Кстати — это еще не всё в жизни.

Я знаю точно, что Пастернак был жертвой холодной войны, Вы — ее орудием.

На это письмо я не жду ответа.

"Вы — моя совесть". Разумеется, я все это считаю бредом, я не могу быть ничьей совестью, кроме своей, и то — не всегда, а быть совестью Солженицына… <…>»

* * *

Память, никогда не отказывавшая Шаламову, и здесь не отказала: он помнил всё, касавшееся отношений со своим оппонентом, в том числе и первое его заявление 1963 года: «Вы — моя совесть», и встречу в Солотче, которая ясно показала несовместимость их художественных миров, и спор о религии, выявивший глубокие мировоззренческие расхождения, а самое главное — он ясно осознал, что Солженицын в условиях холодной войны занял отчетливо выраженную позицию враждебной СССР стороны. Чрезвычайно точная и емкая формула Шаламова о Пастернаке как «жертве холодной войны», а о Солженицыне — как ее «орудии» (лишенная каких-либо прямых политических ярлыков — до такой степени использования внехудожественных приемов, в отличие от своего оппонента, Шаламов никогда не опускался) свидетельствует о его категорической неприемлемости любого рода «политических игр» со стороны настоящего, честного художника.

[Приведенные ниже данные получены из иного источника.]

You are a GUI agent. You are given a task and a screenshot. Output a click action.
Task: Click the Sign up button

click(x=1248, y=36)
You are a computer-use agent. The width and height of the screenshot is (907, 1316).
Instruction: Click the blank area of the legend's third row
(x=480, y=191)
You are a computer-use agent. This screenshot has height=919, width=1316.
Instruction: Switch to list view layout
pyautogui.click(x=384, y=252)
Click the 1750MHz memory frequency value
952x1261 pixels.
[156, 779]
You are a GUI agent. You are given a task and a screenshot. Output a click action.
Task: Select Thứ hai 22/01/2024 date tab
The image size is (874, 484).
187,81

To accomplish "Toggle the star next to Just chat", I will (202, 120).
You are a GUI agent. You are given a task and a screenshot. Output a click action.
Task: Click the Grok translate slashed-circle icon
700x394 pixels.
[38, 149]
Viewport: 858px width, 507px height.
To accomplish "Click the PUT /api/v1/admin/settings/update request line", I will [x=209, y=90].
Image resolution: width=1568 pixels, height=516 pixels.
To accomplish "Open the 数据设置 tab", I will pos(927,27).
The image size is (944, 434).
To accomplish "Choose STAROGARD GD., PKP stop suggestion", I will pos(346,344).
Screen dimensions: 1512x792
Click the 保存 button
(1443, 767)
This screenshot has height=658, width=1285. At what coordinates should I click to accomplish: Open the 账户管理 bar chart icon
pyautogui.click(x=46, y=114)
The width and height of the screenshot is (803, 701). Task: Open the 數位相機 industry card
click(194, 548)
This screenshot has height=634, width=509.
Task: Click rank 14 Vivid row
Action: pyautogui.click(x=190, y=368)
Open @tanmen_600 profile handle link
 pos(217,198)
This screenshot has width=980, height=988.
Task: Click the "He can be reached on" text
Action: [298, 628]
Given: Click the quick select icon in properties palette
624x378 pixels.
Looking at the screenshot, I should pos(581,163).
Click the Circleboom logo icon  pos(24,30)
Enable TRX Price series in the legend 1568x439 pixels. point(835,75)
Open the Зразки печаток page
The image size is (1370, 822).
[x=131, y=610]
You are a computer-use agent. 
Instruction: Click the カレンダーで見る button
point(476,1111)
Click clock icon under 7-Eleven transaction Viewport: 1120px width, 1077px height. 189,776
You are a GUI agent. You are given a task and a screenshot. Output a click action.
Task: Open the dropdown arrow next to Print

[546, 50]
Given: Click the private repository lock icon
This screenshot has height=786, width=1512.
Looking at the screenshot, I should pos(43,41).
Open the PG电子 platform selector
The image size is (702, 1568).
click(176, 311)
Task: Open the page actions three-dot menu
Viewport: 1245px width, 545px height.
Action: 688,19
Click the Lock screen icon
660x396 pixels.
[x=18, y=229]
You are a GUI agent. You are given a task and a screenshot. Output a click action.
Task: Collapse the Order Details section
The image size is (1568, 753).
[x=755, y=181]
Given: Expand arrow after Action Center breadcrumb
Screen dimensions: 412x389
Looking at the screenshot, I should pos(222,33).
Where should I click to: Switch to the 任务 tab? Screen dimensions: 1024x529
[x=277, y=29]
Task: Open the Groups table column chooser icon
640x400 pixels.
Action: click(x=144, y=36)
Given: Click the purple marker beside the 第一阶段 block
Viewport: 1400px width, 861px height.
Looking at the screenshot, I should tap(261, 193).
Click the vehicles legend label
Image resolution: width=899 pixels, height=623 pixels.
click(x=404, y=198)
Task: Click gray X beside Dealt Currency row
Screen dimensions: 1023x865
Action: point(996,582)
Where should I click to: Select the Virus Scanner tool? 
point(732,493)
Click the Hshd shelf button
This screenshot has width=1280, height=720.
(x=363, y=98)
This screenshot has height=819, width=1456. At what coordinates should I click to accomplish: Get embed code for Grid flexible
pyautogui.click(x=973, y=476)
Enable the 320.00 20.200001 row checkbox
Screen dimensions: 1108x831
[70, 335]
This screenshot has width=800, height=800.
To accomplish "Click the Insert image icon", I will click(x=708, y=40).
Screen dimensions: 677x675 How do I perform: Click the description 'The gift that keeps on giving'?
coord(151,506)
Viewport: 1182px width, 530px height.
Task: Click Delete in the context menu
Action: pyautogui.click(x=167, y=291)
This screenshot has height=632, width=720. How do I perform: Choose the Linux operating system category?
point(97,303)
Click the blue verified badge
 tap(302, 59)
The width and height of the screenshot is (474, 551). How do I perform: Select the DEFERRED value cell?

Спор с Солженицыным завершался, переходя в иную, художественную плоскость, и то, что Шаламов писал это письмо в наконец-то улучшившейся бытовой обстановке, — в сентябре 1972 года он получил новую комнату в центре Москвы, на улице Васильевской, рядом с Домом кино и чехословацким посольством, — говорит совсем не о том, что это была «поблажка» властей, как и издание книги стихов «Московские облака», и что он каким-то образом подчинялся этим «поблажкам» (а на самом деле — завоеванным в конце жизни элементарным правам). Все двухэтажные дома на Хорошевском шоссе шли под снос, и Шаламов имел право отказаться от предлагавшегося ему Чертанова по причине своей инвалидности. Литфонд дал ему хорошую комнату как ветерану, и прямой связи с письмом в ЛГ здесь отнюдь не прослеживается. Шаламов жил не на шикарной даче М. Ростроповича и Г. Вишневской, опекавшейся министром внутренних дел СССР Н.А. Щелоковым, — как почувствовавший тогда свою «экстерриториальность» А. Солженицын, а в очень скромных, но наконец-то более или менее нормальных условиях — комната на третьем этаже имела и выход на балкон, и дала ему возможность свободно расположить свои книжные полки и свой архив, а самое главное, была на тихой улице, к тому же близкой к центральной улице Москвы — имени Горького или, как помнил ее Шаламов, Тверской.

К сожалению, все эти элементарные удобства пришли слишком поздно, но Шаламов использовал их по максимуму — он желал высказаться до конца.